*AUFGABE 1:* Wählen Sie aus der weiter unten stehenden Liste jede Zeile aus, in der die Zeichenfolge „icon“ vorkommt, und übernehmen Sie diese Zeilen unverändert.

Die jeweils eigenständige Behandlung der genannten "Schlüsselereignisse" erlaubt es Günther, tradierte Annahmen über deren jeweilige Bedeutung im kollektiven Gedächtnis des Kaiserreiches kritisch zu überprüfen. Tatsächlich setzen die Autobiografen andere Schwerpunkte als die offizielle Erinnerungskultur des Kaiserreiches: Nur in Bezug auf 1870/71 korrespondiert die öffentliche Deutung dieses Krieges als "Kulminationspunkt der kleindeutschen Einigung" mit seiner ausführlichen Thematisierung in fast allen Lebenserinnerungen. Die Befreiungskriege hingegen spielen ebenso wie die Kriege von 1864 und 1866 nur eine verhältnismäßig geringe Rolle in den Autobiografien; die Revolution von 1848, die im offiziellen Gedächtnis des Kaiserreiches marginalisiert war, markiert in ihnen einen "prominenten historischen Bezugspunkt" (68). Zu fragen wäre allerdings, ob die relativ geringe Aufmerksamkeit, die den Jahren 1813/15 gewidmet wird, tatsächlich als Beleg für deren bis ins Kaiserreich hinein "gebrochene Wirkungsgeschichte" (447) gelten kann. Schließlich hatte nur eine Minderheit der Autobiografen diese Zeit schon bewusst miterlebt, und jene, bis auf eine einzige Ausnahme, als Kinder. Auch im Hinblick auf den großen Stellenwert von 1848 in den Autobiografien ließe sich einwenden, dass dieser sich vor allem lebensgeschichtlichen Faktoren verdankt. Günther setzt dem entgegen, dass es sich gerade angesichts der offiziellen Erinnerungskultur des Kaiserreiches "keineswegs von selbst" (68) verstehe, dass solche Erinnerungen auch thematisiert werden. In Bezug auf 1848 streicht sie heraus, dass zwar die meisten Autobiografen eine distanzierte Haltung zur Revolution betonten - "Ich war nicht dabei", lautet das gängige Fazit -, andererseits aber im Rückblick häufig eine Brücke von "1848" zu "1871" schlugen. Nachträglich sei "1848" nicht selten in eine Etappe der kleindeutschen Erfolgsgeschichte umgedeutet worden, eine Strategie, um den "bürgerlichen Anteil am neuen Nationalstaat" (115) besonders herauszustellen.

*AUFGABE 2:* Geben Sie den obigen Auszug über die Erinnerung an historische Schlüsselereignisse in Autobiografien des Kaiserreiches vollständig und wortgetreu wieder.

*AUSGANGSMATERIAL:*
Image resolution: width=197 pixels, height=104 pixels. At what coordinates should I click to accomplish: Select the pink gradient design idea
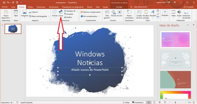pos(175,39)
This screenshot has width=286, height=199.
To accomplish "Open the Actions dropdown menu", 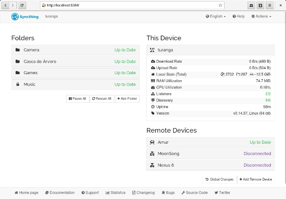I will [x=261, y=17].
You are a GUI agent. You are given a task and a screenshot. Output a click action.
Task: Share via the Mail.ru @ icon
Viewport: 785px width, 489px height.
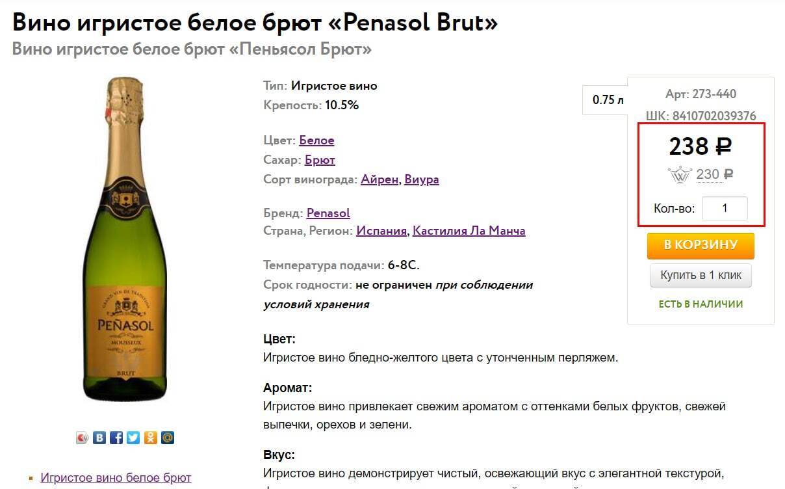(168, 438)
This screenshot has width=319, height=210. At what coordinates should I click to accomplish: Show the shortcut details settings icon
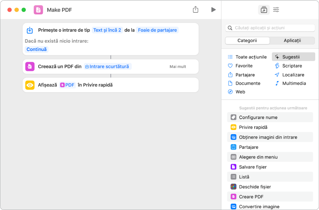(276, 10)
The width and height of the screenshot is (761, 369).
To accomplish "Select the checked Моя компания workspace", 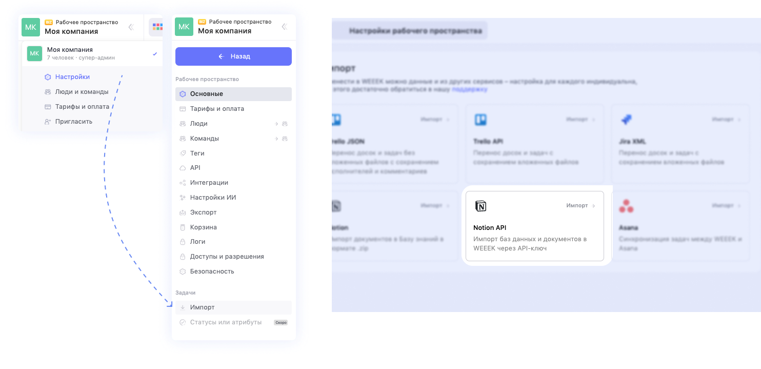I will (x=92, y=53).
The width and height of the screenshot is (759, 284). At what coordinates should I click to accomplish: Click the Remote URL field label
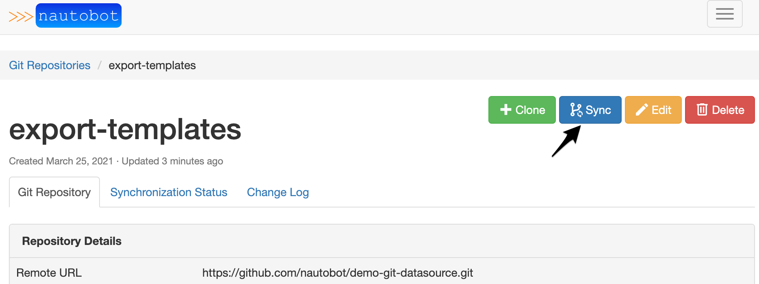[x=49, y=273]
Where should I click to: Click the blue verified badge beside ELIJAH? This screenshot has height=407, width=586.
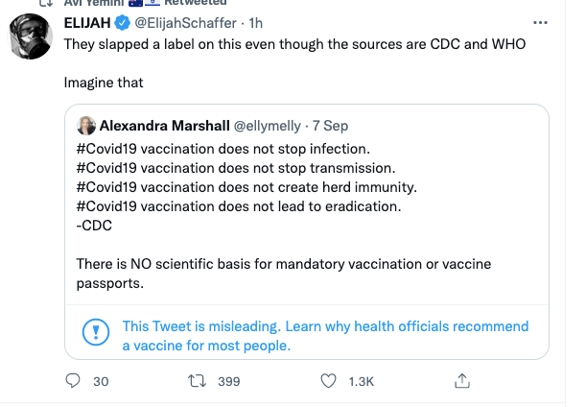click(123, 22)

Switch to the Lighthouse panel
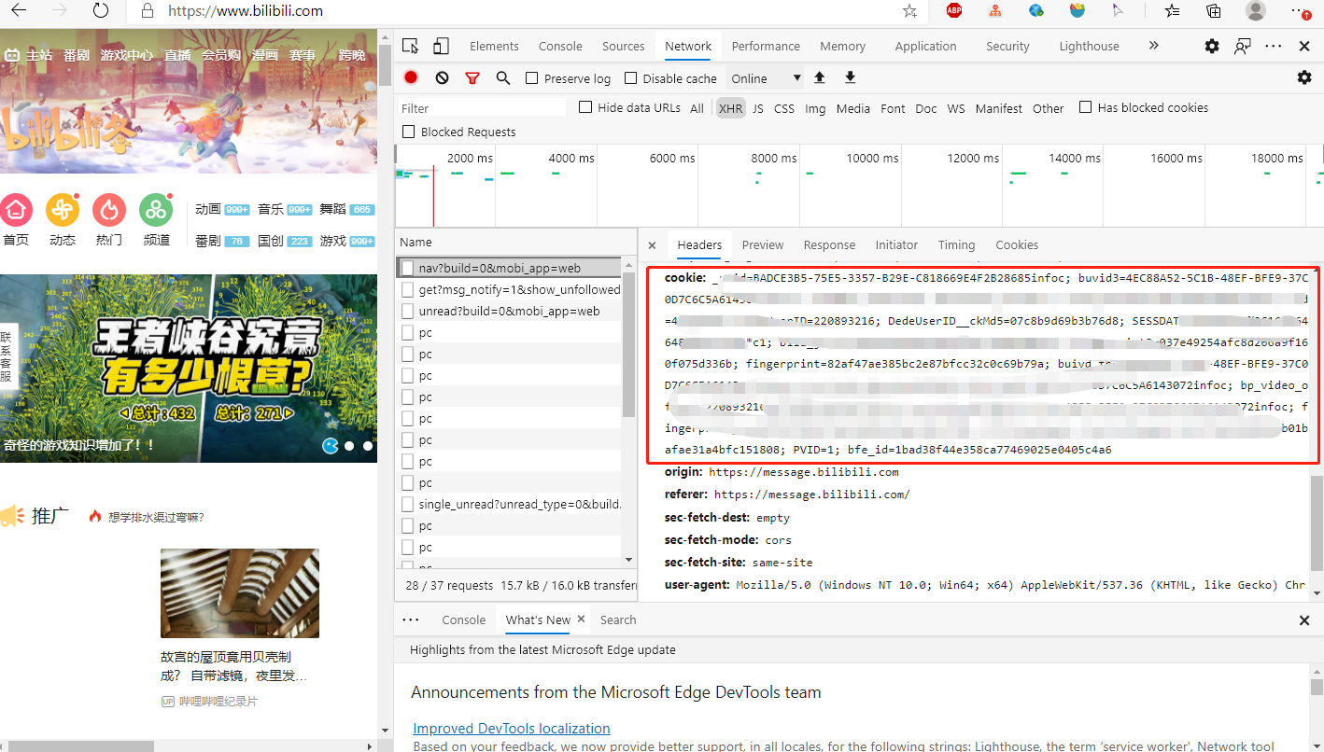[x=1088, y=45]
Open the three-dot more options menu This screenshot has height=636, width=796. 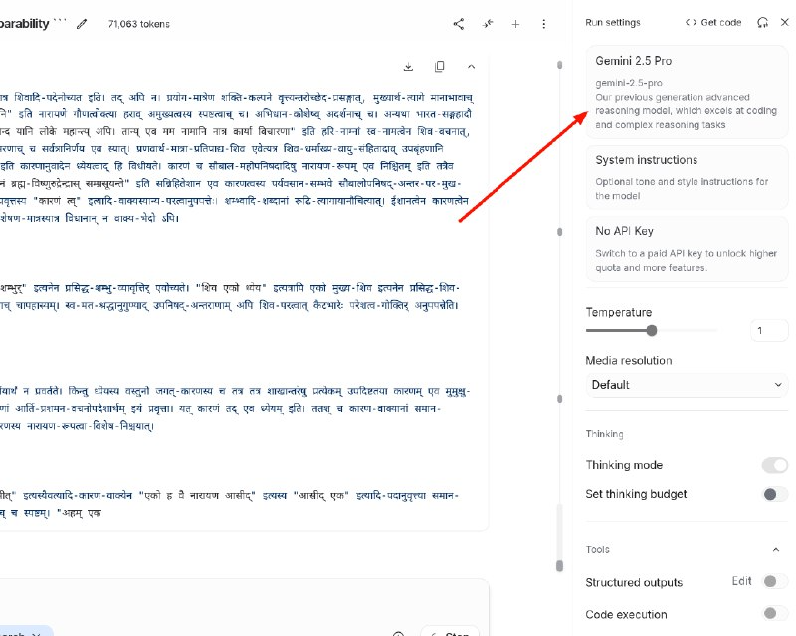pyautogui.click(x=544, y=24)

*SCHRIFTLICHE LÖSUNG 1:*
Task: Share via the Mail.ru @ icon
This screenshot has width=319, height=210. At what coordinates should I click to accomplish: Show the shortcut details settings icon

*SCHRIFTLICHE LÖSUNG 2:*
Die jeweils eigenständige Behandlung der genannten "Schlüsselereignisse" erlaubt es Günther, tradierte Annahmen über deren jeweilige Bedeutung im kollektiven Gedächtnis des Kaiserreiches kritisch zu überprüfen. Tatsächlich setzen die Autobiografen andere Schwerpunkte als die offizielle Erinnerungskultur des Kaiserreiches: Nur in Bezug auf 1870/71 korrespondiert die öffentliche Deutung dieses Krieges als "Kulminationspunkt der kleindeutschen Einigung" mit seiner ausführlichen Thematisierung in fast allen Lebenserinnerungen. Die Befreiungskriege hingegen spielen ebenso wie die Kriege von 1864 und 1866 nur eine verhältnismäßig geringe Rolle in den Autobiografien; die Revolution von 1848, die im offiziellen Gedächtnis des Kaiserreiches marginalisiert war, markiert in ihnen einen "prominenten historischen Bezugspunkt" (68). Zu fragen wäre allerdings, ob die relativ geringe Aufmerksamkeit, die den Jahren 1813/15 gewidmet wird, tatsächlich als Beleg für deren bis ins Kaiserreich hinein "gebrochene Wirkungsgeschichte" (447) gelten kann. Schließlich hatte nur eine Minderheit der Autobiografen diese Zeit schon bewusst miterlebt, und jene, bis auf eine einzige Ausnahme, als Kinder. Auch im Hinblick auf den großen Stellenwert von 1848 in den Autobiografien ließe sich einwenden, dass dieser sich vor allem lebensgeschichtlichen Faktoren verdankt. Günther setzt dem entgegen, dass es sich gerade angesichts der offiziellen Erinnerungskultur des Kaiserreiches "keineswegs von selbst" (68) verstehe, dass solche Erinnerungen auch thematisiert werden. In Bezug auf 1848 streicht sie heraus, dass zwar die meisten Autobiografen eine distanzierte Haltung zur Revolution betonten - "Ich war nicht dabei", lautet das gängige Fazit -, andererseits aber im Rückblick häufig eine Brücke von "1848" zu "1871" schlugen. Nachträglich sei "1848" nicht selten in eine Etappe der kleindeutschen Erfolgsgeschichte umgedeutet worden, eine Strategie, um den "bürgerlichen Anteil am neuen Nationalstaat" (115) besonders herauszustellen.